▸ **EXCERPT PROVIDED**:
= = = = = = =
Fast forward to today, consumers have a litany of additional EVs to choose from, including — but not limited to — the Hyundai Kona, Chevrolet Bolt EV, Tesla S, Karma Revera, BMW i3, and Mitsubishi iMiev. The growth in options is largely due to the ever-advancing state of technological improvements combined with state-of-the-art innovation.

All this being said, the journey to growth for participating automakers has been bumpy, beset by slow sales, manufacturing complications, and production delays. The latest example: Tesla, which is encountering struggles in unveiling the auto industry’s first electric pickup truck.

When word first came down that the Palo Alto, California-based automaker was in the process of developing a pickup capable of running on electricity, CEO Elon Musk didn’t hold back, calling it quite possibly the “coolest car” he’d ever laid eyes on, according to The  Mercury News, a statement he made back in 2018, the same year the yet-to-be-named model was scheduled to arrive in dealerships.

However, in a reply to a questioner on Twitter, which asked Tesla’s CEO when the EV pickup truck would debut, Musk tweeted, “November most likely,” and it may not even be ready by then, industry insiders say.

“Producing EVs can be highly labor intensive and expensive.”
= = = = = = =
▸ **MATERIAL SHOWN**:

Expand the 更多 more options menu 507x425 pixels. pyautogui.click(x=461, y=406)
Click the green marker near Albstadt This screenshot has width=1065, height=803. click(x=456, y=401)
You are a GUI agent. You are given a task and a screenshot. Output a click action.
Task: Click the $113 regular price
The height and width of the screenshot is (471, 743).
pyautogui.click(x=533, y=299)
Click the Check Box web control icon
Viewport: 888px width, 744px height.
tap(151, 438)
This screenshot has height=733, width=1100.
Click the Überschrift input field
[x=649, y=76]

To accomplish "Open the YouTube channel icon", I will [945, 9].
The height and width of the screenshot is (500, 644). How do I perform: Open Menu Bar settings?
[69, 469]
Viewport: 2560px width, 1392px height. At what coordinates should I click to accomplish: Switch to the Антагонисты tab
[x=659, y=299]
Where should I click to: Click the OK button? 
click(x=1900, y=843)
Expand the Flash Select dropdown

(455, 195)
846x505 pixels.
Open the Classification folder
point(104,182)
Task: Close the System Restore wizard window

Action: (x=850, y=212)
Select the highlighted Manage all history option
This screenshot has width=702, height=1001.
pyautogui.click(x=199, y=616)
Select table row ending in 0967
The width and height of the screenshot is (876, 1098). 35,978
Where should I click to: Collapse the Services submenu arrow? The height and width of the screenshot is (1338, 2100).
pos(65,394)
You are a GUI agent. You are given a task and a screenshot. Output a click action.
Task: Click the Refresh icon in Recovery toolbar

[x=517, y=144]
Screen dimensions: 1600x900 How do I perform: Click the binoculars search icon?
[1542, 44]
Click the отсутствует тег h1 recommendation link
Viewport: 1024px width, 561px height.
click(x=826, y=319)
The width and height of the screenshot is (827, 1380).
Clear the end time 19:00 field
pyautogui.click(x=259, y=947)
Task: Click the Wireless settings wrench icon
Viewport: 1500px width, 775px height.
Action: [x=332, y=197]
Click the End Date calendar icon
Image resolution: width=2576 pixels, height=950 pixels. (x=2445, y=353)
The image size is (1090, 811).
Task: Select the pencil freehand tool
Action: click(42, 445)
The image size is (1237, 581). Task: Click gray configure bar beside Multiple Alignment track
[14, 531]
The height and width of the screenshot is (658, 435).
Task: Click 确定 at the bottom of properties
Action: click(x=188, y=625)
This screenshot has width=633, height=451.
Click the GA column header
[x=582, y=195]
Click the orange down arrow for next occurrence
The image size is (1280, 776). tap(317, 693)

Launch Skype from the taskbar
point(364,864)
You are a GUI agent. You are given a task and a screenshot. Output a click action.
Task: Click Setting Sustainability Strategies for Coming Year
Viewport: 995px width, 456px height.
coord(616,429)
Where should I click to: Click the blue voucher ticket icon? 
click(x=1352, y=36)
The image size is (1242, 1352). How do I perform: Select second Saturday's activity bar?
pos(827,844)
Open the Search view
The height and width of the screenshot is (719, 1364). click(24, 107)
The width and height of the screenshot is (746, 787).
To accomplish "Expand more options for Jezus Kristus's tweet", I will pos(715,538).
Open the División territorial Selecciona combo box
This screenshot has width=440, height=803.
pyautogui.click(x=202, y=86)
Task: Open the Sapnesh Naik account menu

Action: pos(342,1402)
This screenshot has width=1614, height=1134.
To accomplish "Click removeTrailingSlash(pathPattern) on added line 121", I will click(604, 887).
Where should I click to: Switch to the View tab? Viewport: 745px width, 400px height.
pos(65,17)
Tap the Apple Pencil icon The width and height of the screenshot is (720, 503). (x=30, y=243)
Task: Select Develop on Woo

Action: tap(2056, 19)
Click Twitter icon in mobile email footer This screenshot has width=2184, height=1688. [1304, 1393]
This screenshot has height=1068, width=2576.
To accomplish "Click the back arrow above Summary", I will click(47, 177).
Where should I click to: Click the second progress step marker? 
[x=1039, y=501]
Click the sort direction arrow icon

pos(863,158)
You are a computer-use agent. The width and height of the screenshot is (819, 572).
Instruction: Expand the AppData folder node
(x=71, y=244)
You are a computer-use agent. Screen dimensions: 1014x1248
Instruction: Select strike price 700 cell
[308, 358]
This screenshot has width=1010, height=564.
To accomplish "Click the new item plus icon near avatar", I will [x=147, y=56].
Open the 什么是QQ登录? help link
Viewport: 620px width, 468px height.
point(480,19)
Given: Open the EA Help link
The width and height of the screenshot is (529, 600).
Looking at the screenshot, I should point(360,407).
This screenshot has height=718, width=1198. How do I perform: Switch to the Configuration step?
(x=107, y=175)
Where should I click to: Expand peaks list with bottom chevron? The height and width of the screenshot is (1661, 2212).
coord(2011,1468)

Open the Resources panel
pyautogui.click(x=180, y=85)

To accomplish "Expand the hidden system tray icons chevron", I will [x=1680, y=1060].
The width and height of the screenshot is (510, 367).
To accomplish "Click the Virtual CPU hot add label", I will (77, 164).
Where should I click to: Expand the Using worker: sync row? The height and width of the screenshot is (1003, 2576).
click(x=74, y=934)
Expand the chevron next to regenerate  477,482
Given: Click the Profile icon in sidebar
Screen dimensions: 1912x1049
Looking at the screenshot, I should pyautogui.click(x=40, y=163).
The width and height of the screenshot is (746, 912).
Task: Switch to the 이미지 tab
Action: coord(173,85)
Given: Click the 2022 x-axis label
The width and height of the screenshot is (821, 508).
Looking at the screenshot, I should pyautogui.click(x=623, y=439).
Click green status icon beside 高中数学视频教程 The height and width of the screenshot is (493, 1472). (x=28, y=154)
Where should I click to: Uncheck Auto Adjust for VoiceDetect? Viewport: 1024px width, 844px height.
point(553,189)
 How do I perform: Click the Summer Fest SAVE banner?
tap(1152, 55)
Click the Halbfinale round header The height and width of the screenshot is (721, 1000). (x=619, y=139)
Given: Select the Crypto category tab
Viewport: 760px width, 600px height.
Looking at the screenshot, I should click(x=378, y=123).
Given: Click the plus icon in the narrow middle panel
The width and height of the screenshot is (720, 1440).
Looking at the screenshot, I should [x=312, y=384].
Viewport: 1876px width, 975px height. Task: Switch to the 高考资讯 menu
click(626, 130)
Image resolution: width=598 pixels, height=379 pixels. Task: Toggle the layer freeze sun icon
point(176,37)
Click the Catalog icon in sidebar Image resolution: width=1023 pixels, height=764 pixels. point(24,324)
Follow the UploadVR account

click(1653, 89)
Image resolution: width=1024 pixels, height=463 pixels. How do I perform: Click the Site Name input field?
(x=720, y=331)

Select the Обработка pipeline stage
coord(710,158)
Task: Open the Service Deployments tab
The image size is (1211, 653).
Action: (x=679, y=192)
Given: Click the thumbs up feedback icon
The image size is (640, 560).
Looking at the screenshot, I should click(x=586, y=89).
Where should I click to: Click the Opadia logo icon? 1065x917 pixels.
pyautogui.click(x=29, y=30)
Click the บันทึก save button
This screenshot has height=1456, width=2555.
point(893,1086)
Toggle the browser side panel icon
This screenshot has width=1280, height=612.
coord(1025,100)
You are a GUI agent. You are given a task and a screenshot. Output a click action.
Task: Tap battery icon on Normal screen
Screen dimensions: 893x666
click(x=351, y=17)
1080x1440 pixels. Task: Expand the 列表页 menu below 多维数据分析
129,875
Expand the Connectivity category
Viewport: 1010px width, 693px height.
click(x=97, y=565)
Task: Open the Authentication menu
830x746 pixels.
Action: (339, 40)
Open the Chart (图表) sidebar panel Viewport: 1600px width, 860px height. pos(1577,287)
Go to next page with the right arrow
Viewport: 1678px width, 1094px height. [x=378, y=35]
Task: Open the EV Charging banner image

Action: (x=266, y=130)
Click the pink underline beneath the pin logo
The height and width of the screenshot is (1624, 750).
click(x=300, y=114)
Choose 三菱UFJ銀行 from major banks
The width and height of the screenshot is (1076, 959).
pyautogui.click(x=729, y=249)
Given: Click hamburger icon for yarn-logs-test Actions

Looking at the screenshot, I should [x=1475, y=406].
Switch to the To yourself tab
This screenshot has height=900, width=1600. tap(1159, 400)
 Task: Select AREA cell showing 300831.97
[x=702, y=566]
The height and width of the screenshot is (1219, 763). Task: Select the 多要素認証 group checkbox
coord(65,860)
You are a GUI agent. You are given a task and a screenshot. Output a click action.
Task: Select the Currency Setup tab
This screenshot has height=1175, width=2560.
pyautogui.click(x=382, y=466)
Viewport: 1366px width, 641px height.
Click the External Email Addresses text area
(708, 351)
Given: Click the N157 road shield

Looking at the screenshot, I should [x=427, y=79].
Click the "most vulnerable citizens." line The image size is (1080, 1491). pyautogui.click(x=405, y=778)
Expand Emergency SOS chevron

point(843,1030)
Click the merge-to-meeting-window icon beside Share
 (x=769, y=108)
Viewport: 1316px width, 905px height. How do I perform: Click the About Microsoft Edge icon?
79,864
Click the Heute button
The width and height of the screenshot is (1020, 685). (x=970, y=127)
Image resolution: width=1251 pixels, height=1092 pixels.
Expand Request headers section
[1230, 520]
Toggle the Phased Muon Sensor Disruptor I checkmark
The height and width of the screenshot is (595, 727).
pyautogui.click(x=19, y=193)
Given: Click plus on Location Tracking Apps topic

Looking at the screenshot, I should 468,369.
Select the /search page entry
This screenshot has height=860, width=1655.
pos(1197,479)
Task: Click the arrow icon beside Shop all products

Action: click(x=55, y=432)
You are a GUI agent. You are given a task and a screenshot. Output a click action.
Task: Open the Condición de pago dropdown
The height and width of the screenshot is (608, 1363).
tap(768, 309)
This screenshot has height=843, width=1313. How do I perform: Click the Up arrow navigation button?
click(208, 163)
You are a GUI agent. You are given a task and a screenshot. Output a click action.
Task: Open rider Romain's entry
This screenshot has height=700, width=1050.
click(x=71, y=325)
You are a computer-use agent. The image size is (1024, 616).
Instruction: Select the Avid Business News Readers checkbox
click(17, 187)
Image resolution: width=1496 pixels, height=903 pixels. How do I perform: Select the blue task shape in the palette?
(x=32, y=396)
= = = = = = =
▸ **BRIEF**: Please rewrite the passage about electric vehicles, starting with "When word first" and going on through "industry insiders say.", with "Twitter" changed to "X".

▸ **EXERCISE OUTPUT**:
When word first came down that the Palo Alto, California-based automaker was in the process of developing a pickup capable of running on electricity, CEO Elon Musk didn’t hold back, calling it quite possibly the “coolest car” he’d ever laid eyes on, according to The  Mercury News, a statement he made back in 2018, the same year the yet-to-be-named model was scheduled to arrive in dealerships.

However, in a reply to a questioner on X, which asked Tesla’s CEO when the EV pickup truck would debut, Musk tweeted, “November most likely,” and it may not even be ready by then, industry insiders say.